--- ARTIKEL ---

Penyusun: Ummu Asma’
Muraja’ah: Ustadz Aris Munandar
Pernahkah kita membayangkan akan datangnya suatu masa dimana Islam mulai terpinggirkan, Al-Qur’an dan As-Sunnah mulai ditinggalkan? Ketika kita membuka mata dan melihat ke sekeliling kita, mungkin kita akan menyadari bahwa masa itu telah terbentang di hadapan kita.
Rasulullah shallallahu ‘alaihi wa sallam telah bersabda yang artinya:
“Sesungguhnya Islam dimulai dengan keterasingan dan akan kembali asing sebagaimana awalnya, maka beruntunglah orang-orang yang asing (Al-Ghuraba’).” (Diriwayatkan oleh Muslim 2/175-176 -An-Nawawiy)

--- CATATAN YANG DISEDIAKAN ---

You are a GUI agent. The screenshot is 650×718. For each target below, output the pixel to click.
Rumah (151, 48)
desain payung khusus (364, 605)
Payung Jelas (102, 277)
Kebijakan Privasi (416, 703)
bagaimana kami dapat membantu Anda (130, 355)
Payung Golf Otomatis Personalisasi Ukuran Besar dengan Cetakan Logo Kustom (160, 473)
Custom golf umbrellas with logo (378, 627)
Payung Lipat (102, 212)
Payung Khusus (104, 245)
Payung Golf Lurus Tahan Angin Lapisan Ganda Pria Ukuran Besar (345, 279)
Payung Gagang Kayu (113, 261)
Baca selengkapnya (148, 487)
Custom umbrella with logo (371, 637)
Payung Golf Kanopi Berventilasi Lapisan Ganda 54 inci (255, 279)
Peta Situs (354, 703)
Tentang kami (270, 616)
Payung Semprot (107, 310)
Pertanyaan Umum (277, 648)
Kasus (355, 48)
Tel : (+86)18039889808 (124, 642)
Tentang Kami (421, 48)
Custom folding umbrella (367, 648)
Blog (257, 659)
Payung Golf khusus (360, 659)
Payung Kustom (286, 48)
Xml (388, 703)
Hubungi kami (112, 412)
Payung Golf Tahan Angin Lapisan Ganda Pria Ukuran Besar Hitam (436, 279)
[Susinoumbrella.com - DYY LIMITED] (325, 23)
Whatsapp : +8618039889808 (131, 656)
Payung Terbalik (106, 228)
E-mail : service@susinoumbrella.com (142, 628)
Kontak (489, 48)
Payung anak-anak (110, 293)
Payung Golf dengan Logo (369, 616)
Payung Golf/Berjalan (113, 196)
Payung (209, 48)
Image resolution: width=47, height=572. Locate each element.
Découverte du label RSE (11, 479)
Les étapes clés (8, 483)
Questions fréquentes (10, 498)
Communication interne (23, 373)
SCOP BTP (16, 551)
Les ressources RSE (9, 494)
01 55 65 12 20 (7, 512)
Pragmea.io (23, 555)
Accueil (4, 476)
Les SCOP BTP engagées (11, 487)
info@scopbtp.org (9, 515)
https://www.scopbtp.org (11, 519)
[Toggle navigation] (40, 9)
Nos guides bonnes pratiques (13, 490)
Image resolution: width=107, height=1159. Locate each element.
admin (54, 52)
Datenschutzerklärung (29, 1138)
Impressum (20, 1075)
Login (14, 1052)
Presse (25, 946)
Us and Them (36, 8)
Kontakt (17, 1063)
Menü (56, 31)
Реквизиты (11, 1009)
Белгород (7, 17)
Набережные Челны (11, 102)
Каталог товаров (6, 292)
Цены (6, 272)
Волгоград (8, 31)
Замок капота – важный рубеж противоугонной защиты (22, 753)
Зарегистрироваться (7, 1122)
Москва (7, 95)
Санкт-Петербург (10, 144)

---

### [KUMPULAN TUGAS]
1) Jawablah pertanyaan berikut berdasarkan artikel tentang keterasingan Islam.
(a) Siapa yang melakukan muraja’ah artikel ini?
(b) Menurut hadis yang dikutip, Islam dimulai dengan apa?
(c) Oleh siapa hadis tersebut diriwayatkan?
2) Tulis ulang bagian artikel tentang keterasingan Islam mulai dari "Penyusun: Ummu Asma’" sampai ke "Muslim 2/175-176 -An-Nawawiy)", dengan mengganti "Al-Qur’an" menjadi "Kitabullah".
3) Ringkaslah artikel tentang keterasingan Islam dalam dua kalimat.

### [HASIL YANG DIHARAPKAN]
1)
(a) Ustadz Aris Munandar.
(b) Dengan keterasingan.
(c) Oleh Muslim.

2)
Penyusun: Ummu Asma’
Muraja’ah: Ustadz Aris Munandar
Pernahkah kita membayangkan akan datangnya suatu masa dimana Islam mulai terpinggirkan, Kitabullah dan As-Sunnah mulai ditinggalkan? Ketika kita membuka mata dan melihat ke sekeliling kita, mungkin kita akan menyadari bahwa masa itu telah terbentang di hadapan kita.
Rasulullah shallallahu ‘alaihi wa sallam telah bersabda yang artinya:
“Sesungguhnya Islam dimulai dengan keterasingan dan akan kembali asing sebagaimana awalnya, maka beruntunglah orang-orang yang asing (Al-Ghuraba’).” (Diriwayatkan oleh Muslim 2/175-176 -An-Nawawiy)

3) Artikel ini mengajak kita membayangkan masa ketika Islam mulai terpinggirkan serta Al-Qur’an dan As-Sunnah mulai ditinggalkan, dan menyatakan bahwa kita mungkin akan menyadari masa itu telah terbentang di hadapan kita. Artikel ini kemudian mengutip sabda Rasulullah shallallahu ‘alaihi wa sallam bahwa Islam dimulai dengan keterasingan dan akan kembali asing seperti awalnya, sehingga beruntunglah orang-orang yang asing.